## Opdrachten
1. Vertaal deze zin uit het artikel over de galweg in het Engels: "De allerkleinste galwegen (galcanaliculi) hebben geen eigen wand, maar worden gevormd door de holten tussen de levercellen."
2. Neem uit het artikel over de galweg letterlijk het stuk over dat begint bij de woorden met "Oosthoek Encyclopedie" en eindigt met "naar de twaalfvingerige darm.".

## Te lezen tekst

__________

Oosthoek Encyclopedie

Oosthoek's Uitgevers Mij. N.V (1916-1925)

Gepubliceerd op 29-06-2020

galweg

betekenis & definitie

m. (-en), (ook: galgang), algemene ben. voor de afvoerwegen van de gal naar de twaalfvingerige darm.

(e) Men onderscheidt intrahepatische galwegen (gelegen in de -klever) en extrahepatische galwegen (gelegen buiten de lever). De allerkleinste galwegen (galcanaliculi) hebben geen eigen wand, maar worden gevormd door de holten tussen de levercellen. Deze gaan over in tussen de leverlobjes gelegen gangen met een eigen wand. Naarmate de samenkomende galgangen tot grotere buizen worden, neemt de hoogte van het epitheel toe. Buiten de lever onderscheidt men de ductus hepaticus (leverbuis), waarvan de ductus cysticus (galblaasbuis) zich afsplitst, die naar de galblaas voert. Het vervolg van de ductus hepaticus is de ductus choledochus (galbuis), die samen met de afvoerbuis van de alvleesklier uitmondt op de ampul of papil van Vater in de twaalfvingerige darm.

Het slijmvlies van de extrahepatische galwegen is geplooid en bekleed met hoog epitheel. In de ductus choledochus ligt aan de buitenzijde wat spierweefsel in de wand dat ter hoogte van de papil van Vater tot een kringspier wordt die de afvoergangen kan afsluiten.

__________

## De gegevens
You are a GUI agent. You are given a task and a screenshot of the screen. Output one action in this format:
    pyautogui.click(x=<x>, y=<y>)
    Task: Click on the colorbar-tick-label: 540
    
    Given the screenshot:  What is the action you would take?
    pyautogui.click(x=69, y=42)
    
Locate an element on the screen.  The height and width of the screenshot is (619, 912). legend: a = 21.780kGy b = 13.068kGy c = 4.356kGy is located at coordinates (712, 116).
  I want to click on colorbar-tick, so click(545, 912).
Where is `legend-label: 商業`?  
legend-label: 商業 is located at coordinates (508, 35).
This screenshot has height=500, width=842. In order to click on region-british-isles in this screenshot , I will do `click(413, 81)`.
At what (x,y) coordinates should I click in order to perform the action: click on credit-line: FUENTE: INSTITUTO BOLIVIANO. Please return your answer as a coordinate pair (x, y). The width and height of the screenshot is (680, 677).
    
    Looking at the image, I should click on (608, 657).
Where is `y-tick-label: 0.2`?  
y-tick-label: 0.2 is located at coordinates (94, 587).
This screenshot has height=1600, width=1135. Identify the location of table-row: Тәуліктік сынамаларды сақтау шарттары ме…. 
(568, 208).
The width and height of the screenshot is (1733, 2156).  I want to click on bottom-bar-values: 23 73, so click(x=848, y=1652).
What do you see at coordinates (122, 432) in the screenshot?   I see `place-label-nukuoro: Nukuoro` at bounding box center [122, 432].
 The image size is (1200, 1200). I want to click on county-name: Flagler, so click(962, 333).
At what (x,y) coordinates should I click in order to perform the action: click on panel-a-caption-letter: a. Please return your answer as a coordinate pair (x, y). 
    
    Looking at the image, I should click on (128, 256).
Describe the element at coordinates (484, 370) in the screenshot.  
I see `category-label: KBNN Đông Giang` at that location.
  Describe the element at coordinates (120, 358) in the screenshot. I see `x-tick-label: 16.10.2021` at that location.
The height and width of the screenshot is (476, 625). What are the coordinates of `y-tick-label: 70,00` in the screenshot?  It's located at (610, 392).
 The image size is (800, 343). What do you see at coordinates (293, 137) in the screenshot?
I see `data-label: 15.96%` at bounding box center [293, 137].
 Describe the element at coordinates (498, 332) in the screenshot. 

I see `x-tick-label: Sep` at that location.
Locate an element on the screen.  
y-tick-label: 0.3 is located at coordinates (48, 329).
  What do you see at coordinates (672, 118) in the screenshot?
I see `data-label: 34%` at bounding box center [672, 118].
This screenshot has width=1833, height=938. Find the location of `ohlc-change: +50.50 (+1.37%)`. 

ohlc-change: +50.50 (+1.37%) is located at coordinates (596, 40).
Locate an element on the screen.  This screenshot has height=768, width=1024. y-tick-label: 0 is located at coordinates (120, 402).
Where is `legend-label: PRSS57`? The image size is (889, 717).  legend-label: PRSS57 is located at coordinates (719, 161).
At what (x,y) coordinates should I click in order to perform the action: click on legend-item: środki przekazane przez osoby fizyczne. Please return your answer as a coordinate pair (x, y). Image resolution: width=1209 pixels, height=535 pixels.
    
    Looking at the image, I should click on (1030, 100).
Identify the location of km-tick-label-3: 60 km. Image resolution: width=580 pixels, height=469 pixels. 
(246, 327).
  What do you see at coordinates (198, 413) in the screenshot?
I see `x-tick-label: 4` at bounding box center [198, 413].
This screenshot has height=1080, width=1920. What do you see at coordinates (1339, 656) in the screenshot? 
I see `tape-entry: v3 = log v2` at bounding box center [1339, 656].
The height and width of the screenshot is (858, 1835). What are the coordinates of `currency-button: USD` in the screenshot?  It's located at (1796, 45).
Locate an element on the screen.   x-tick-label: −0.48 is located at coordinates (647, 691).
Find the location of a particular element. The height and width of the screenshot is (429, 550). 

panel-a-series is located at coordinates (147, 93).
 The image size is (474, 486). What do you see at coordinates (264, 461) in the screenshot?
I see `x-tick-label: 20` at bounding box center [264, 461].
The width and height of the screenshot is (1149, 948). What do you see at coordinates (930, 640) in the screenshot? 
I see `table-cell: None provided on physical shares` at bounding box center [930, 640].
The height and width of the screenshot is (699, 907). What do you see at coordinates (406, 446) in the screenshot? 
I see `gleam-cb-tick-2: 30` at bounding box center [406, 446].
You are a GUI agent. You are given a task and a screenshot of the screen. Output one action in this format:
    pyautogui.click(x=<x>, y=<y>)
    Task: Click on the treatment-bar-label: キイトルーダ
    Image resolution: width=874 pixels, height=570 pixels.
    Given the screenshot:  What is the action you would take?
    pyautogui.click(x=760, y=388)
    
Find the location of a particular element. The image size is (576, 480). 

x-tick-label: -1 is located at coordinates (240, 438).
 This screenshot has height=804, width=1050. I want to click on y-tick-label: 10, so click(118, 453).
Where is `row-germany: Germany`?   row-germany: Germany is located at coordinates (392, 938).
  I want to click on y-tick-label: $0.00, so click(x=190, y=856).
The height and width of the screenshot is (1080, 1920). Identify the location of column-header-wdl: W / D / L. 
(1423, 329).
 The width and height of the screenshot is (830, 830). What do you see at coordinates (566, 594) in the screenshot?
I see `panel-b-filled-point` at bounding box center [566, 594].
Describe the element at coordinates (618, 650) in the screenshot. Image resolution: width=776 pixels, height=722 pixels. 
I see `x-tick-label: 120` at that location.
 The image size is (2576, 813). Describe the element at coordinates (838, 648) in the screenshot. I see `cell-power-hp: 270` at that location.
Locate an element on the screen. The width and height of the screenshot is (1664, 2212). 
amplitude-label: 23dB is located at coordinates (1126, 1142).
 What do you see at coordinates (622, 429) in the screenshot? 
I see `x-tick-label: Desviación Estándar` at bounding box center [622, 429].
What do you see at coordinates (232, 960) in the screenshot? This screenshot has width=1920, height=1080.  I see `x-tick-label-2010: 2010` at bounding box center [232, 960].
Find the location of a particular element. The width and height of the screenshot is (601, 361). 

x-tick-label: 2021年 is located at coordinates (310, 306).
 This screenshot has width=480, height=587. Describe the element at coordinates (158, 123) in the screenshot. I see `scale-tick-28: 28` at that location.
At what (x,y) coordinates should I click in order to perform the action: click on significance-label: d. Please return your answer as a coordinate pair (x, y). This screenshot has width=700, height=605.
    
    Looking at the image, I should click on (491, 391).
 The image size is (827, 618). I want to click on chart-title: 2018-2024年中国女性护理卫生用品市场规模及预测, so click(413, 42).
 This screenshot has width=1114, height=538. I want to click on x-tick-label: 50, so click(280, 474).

__________

## Verwachte uitkomsten
1. The very smallest bile ducts (bile canaliculi) have no wall of their own, but are formed by the cavities between the liver cells.

2.
Oosthoek Encyclopedie

Oosthoek's Uitgevers Mij. N.V (1916-1925)

Gepubliceerd op 29-06-2020

galweg

betekenis & definitie

m. (-en), (ook: galgang), algemene ben. voor de afvoerwegen van de gal naar de twaalfvingerige darm.